Le malade hocha négativement la tête ; mais Jacob le prit sous le bras et le conduisit jusqu’à la table.

— Écoutez ! dit Sophie à Rybine d’un ton de reproche et à voix basse, pourquoi l’avez-vous fait venir ici ? Il peut mourir d’un instant à l’autre.

— C’est vrai ! répliqua Rybine. Qu’il meure entouré d’amis… ce sera plus facile que dans la solitude… Il a beaucoup souffert dans sa vie, qu’il souffre encore un peu pour servir d’avertissement aux hommes… cela ne fait rien.

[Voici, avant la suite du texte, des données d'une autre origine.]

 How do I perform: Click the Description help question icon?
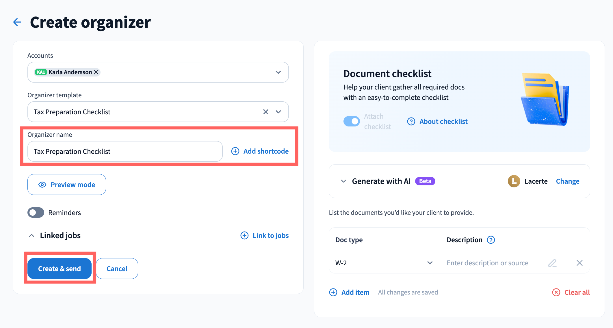(491, 240)
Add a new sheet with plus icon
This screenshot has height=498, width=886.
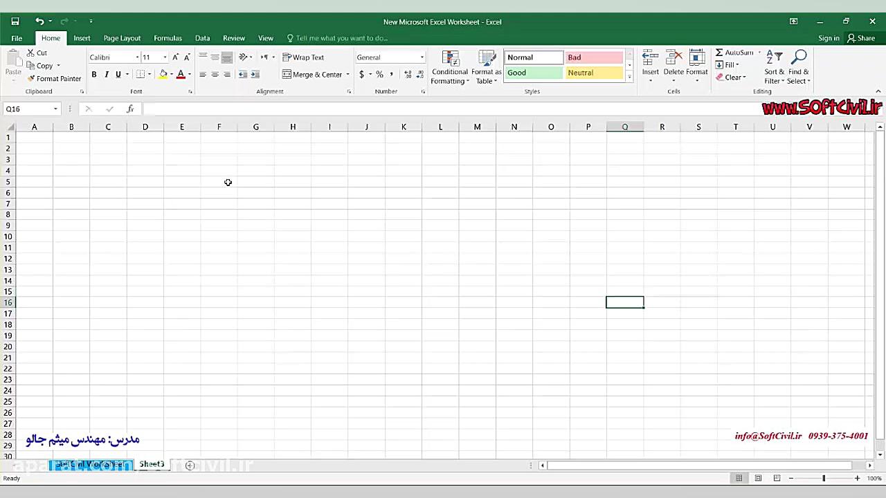(190, 465)
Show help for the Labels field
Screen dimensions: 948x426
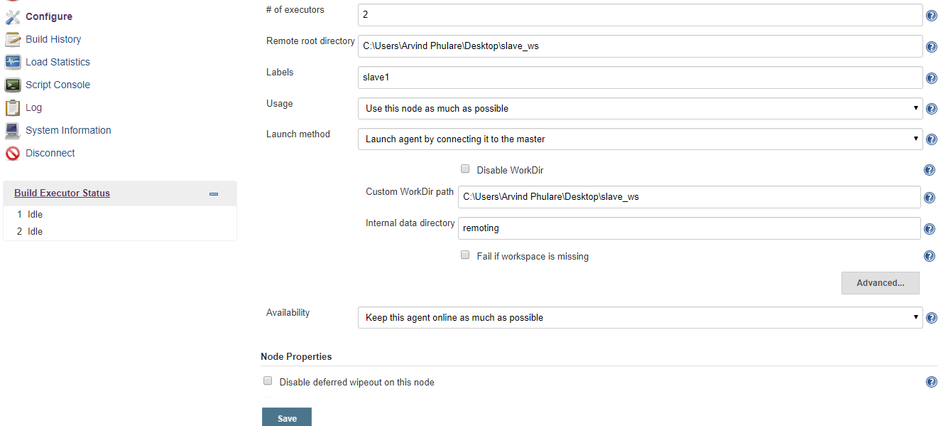coord(932,78)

Voilà !

— On dirait que vous vous détachez de lui à la vue de son malheur ! s’écria Sophie.

Rybine lui jeta un coup d’œil, et répondit d’un air sombre :

— Ce sont les seigneurs qui se délectent à la vue du Christ gémissant sur la croix ; mais nous, nous étudions l’homme sur le vif, et nous aimerions que, vous aussi, vous appreniez à le connaître.

Le malade reprit la parole :

— On détruit l’homme par le travail… on l’achève par la prison… et pourquoi ? Notre patron – c’est à la fabrique Nefédov que j’ai travaillé comme un forcené – notre patron a donné à une chanteuse une grande cuvette et un vase de nuit en or… Et c’est dans ce vase que sont notre force et notre vie… les miennes… et des milliers d’autres. Voilà à quoi elles ont servi…

— L’homme a été créé à l’image et à la ressemblance de Dieu ! dit Jéfim en souriant – et voilà à quoi on l’emploie… ce n’est pas mal !

— Il faut le crier ! s’écria Rybine frappant de la paume de sa main sur la table.